◆ DESCRIPTION OF THE TASK
Go to the line holding "The width and height of the screenshot is (775, 452)." in the entries below and write out exactly every line down to and including the line holding "The width and height of the screenshot is (499, 310).".

:: RECORDS FOR THE TASK ::

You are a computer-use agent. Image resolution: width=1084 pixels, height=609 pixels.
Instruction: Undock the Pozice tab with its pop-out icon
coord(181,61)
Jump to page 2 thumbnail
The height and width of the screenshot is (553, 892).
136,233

:::
:: RECORDS FOR THE TASK ::

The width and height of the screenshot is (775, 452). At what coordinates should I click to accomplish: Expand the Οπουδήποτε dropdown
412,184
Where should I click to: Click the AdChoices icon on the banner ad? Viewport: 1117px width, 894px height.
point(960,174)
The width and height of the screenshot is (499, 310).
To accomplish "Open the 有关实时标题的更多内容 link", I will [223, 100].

:::

◆ TASK RESPONSE
The width and height of the screenshot is (775, 452). At what coordinates should I click to accomplish: Expand the Οπουδήποτε dropdown
412,184
Where should I click to: Click the AdChoices icon on the banner ad? Viewport: 1117px width, 894px height.
point(960,174)
The width and height of the screenshot is (499, 310).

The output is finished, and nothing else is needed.